Broadly speaking, unoxidized tea is processed in “the steaming method” or “the pan-roasting method” according to the way of deactivation. “The steaming method” is more common for Japanese green tea, while Chinese green tea is mostly processed in “the pan-roasting method.” The tea produced in “the pan-roasting method” is called “Kamairicha.” This article guides you through the features and process of “Kamairicha.”

Features of Kamairicha process

Kamairicha is a kind of unoxidized tea. It has undergone the deactivation of oxidative enzymes in the leaf immediately after plucking.

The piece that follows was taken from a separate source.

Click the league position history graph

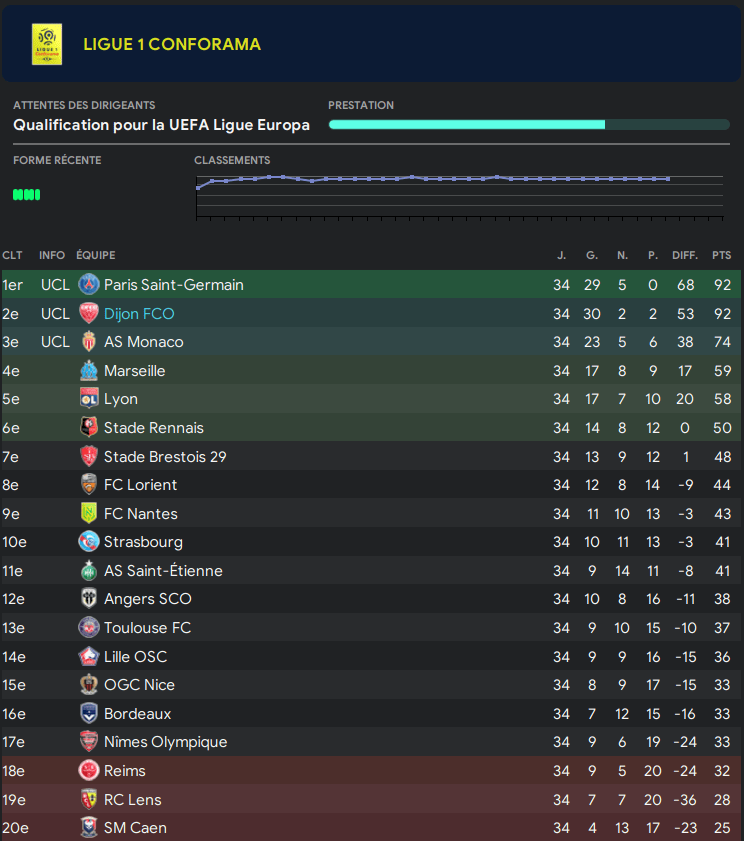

It is featured by the process of “Kamairi (pan-roasting)” for deactivation.

From picking fresh leaves to shipment

Upon picking, the fresh leaves are processed up to the “Aracha (crude tea)” phase at a nearby site and transported to a finishing factory to undergo the “finishing” process. “Aracha” becomes a product through “finishing” to be shipped across the country.

How to make Aracha

Let us take a closer look at the process to make “Aracha”

Kamairi (pan-roasting)

The plucked tea leaves are thoroughly roasted in a hot iron pan of 300 degrees C. The heating and finishing processes rely on the experience and intuition of an expert.

Rough rolling

The leaves are vigorously kneaded and dried with hot wind under an appropriate pressure. This process softens the leaves and reduces their moisture.


Rough rolling does not knead the leaves enough. Now the leaves are kneaded only with pressure, with no heat. This process equalizes the leaf moisture and breaks up the leaf cells so that the ingredients come out easily.

Medium rolling

Rolling/twisting leaves the leaves shrunk and unshaped. By further kneading in hot wind, the leaves become easy to shape at the fine rolling process.

Fine rolling

The leaves are dried and at the same time kneaded in one direction. This process gives green tea’s characteristic slender shape.

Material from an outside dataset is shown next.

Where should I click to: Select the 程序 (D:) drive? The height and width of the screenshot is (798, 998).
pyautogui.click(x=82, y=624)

The leaves are dried in the sun to bring out their umami. They can be dried also with agitation in the pan. Now “Aracha” is ready.

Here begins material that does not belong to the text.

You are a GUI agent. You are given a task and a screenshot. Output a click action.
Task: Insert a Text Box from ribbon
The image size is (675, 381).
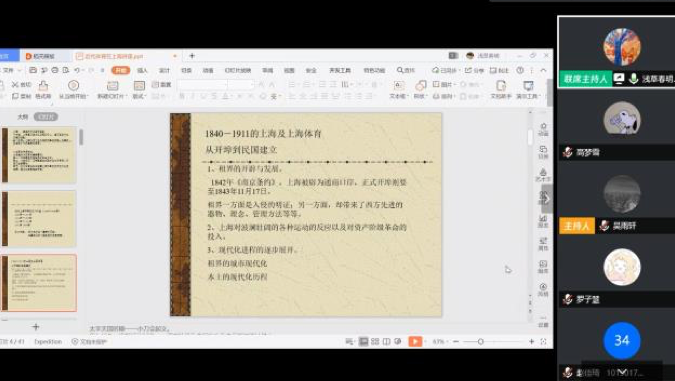click(399, 89)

In the phase of Aracha, the leaves are still irregularly-shaped and moist. It is difficult to maintain the quality. Here comes the need of the finishing process. In this process, “pre-firing, sorting/shaping, firing, and blending” take place in this order. Shipment follows measuring, checking, and packaging. Finishing enables longer storage and enhances the tea flavor.


Prior to sorting/shaping, the entire Aracha leaves undergo firing (roasting, etc.).


Aracha is sieved to remove fine stems and sort the leaves by the size. And the following processes such as cutting shape the leaves.


Drying once again with fire improves the shelf life of the leaves and brings out the tea aroma.


As the final adjustment, blending can equalize the composition and quality of the tea. Blending makes a well-balanced tea.

Kamairicha’s production areas and features

Kamairicha came from China to Japan around the 15th century. Most Japanese teas of that time were Kamairicha until the manufacturing process of Sencha (steeped green tea) was established. While “the pan-roasting method” is still the mainstream in China, Kamairicha accounts for less than 1 % of Japanese tea production. Main production areas in Japan are concentrated in Kyushu District, especially in Saga Prefecture, Nagasaki Prefecture, and Miyazaki Prefecture.

“Kamairicha” is featured by a pleasant aroma, called “Kamaka (pan aroma),” resulting from pan-roasting. It has a refreshing flavor with less astringency and attracts you by a light, transparent golden liquid color.